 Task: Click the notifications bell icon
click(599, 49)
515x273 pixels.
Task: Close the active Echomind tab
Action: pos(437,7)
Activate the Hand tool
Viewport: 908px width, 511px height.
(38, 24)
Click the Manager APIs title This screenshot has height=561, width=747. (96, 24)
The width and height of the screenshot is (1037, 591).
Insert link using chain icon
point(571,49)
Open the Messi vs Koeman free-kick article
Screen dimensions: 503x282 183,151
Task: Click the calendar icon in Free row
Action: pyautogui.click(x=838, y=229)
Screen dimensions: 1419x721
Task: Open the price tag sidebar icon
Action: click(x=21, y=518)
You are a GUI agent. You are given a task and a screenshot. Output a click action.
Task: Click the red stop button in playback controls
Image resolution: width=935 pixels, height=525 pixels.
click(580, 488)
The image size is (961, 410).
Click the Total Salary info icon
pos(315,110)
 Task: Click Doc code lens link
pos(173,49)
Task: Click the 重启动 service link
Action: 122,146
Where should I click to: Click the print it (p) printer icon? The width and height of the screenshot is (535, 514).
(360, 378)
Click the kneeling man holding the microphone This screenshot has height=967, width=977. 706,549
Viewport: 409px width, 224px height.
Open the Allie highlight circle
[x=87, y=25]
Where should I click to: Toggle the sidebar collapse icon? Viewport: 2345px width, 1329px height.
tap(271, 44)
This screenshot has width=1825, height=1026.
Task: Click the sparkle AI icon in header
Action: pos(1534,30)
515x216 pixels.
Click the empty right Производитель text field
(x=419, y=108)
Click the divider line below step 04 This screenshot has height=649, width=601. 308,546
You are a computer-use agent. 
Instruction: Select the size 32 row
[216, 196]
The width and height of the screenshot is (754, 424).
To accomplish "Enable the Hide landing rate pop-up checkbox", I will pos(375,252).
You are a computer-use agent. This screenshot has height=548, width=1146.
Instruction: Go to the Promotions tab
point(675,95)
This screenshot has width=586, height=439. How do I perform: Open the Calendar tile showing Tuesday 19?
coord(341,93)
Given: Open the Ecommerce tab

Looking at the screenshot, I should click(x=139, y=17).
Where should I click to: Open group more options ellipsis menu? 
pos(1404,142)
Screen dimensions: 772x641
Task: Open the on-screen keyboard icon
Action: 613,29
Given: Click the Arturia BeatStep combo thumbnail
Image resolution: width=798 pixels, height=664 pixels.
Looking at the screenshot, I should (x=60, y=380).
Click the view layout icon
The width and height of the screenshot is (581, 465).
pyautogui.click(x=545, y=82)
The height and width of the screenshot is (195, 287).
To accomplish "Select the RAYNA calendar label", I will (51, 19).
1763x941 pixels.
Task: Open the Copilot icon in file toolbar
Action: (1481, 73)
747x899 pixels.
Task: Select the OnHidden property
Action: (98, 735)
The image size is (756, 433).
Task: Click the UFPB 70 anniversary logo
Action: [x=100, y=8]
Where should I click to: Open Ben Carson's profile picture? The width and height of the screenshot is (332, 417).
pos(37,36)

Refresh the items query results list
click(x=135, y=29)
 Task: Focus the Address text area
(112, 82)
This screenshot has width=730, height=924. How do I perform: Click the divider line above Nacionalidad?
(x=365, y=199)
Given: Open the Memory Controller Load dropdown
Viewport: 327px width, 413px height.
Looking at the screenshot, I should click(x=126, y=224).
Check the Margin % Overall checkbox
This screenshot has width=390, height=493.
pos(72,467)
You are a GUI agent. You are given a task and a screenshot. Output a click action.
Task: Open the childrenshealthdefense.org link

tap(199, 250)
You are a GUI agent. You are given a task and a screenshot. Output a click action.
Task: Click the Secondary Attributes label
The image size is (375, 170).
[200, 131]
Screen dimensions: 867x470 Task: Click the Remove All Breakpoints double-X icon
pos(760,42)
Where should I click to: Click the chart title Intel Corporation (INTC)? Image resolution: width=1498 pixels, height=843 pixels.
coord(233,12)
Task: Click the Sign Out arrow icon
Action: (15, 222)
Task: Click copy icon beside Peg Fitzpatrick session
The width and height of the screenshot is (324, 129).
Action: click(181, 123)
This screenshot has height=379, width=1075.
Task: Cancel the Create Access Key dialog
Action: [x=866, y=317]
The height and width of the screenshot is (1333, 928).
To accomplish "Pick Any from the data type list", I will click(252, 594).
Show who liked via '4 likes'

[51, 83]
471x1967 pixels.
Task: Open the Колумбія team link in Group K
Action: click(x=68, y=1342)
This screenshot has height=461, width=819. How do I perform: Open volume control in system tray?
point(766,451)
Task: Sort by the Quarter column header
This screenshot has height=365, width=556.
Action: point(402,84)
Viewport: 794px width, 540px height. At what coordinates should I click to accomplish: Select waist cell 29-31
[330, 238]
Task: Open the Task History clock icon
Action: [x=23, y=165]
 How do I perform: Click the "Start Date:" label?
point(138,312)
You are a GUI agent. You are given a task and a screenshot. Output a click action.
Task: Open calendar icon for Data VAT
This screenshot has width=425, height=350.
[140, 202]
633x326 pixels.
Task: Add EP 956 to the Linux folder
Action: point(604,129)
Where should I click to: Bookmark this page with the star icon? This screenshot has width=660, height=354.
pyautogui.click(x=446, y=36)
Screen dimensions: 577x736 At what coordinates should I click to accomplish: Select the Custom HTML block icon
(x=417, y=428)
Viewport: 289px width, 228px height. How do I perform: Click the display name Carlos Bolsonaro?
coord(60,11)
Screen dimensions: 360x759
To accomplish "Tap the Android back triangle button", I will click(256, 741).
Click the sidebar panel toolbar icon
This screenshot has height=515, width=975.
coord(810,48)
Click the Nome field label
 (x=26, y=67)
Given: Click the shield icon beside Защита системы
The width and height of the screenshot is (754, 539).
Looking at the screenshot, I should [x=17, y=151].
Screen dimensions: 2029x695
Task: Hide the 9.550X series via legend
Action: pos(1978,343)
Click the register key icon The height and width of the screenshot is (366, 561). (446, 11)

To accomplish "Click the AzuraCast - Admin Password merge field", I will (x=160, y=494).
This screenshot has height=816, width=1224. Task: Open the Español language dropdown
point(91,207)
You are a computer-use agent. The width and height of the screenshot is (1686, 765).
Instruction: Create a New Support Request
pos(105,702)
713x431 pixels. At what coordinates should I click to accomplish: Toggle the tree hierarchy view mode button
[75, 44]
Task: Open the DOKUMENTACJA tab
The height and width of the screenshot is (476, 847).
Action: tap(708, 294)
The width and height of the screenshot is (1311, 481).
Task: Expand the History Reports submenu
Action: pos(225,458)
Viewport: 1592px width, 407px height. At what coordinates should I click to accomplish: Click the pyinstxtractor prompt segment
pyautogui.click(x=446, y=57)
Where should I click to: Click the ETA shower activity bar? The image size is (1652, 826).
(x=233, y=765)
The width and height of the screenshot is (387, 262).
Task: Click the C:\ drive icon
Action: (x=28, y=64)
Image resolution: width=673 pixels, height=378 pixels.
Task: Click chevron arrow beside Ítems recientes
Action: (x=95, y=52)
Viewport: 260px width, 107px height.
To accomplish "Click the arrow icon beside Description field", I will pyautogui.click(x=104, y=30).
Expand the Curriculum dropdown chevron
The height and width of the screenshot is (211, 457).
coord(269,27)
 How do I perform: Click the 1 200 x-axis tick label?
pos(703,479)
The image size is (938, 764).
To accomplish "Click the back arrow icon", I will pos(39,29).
+ + + +
# [What is expected]
Copy out the records from the line containing "Where should I click to: Click the ETA" through the end of the records, reproducing each line without change.

# [Complete answer]
Where should I click to: Click the ETA shower activity bar? The image size is (1652, 826).
(x=233, y=765)
The width and height of the screenshot is (387, 262).
Task: Click the C:\ drive icon
Action: (x=28, y=64)
Image resolution: width=673 pixels, height=378 pixels.
Task: Click chevron arrow beside Ítems recientes
Action: (x=95, y=52)
Viewport: 260px width, 107px height.
To accomplish "Click the arrow icon beside Description field", I will pyautogui.click(x=104, y=30).
Expand the Curriculum dropdown chevron
The height and width of the screenshot is (211, 457).
coord(269,27)
 How do I perform: Click the 1 200 x-axis tick label?
pos(703,479)
The image size is (938, 764).
To accomplish "Click the back arrow icon", I will pos(39,29).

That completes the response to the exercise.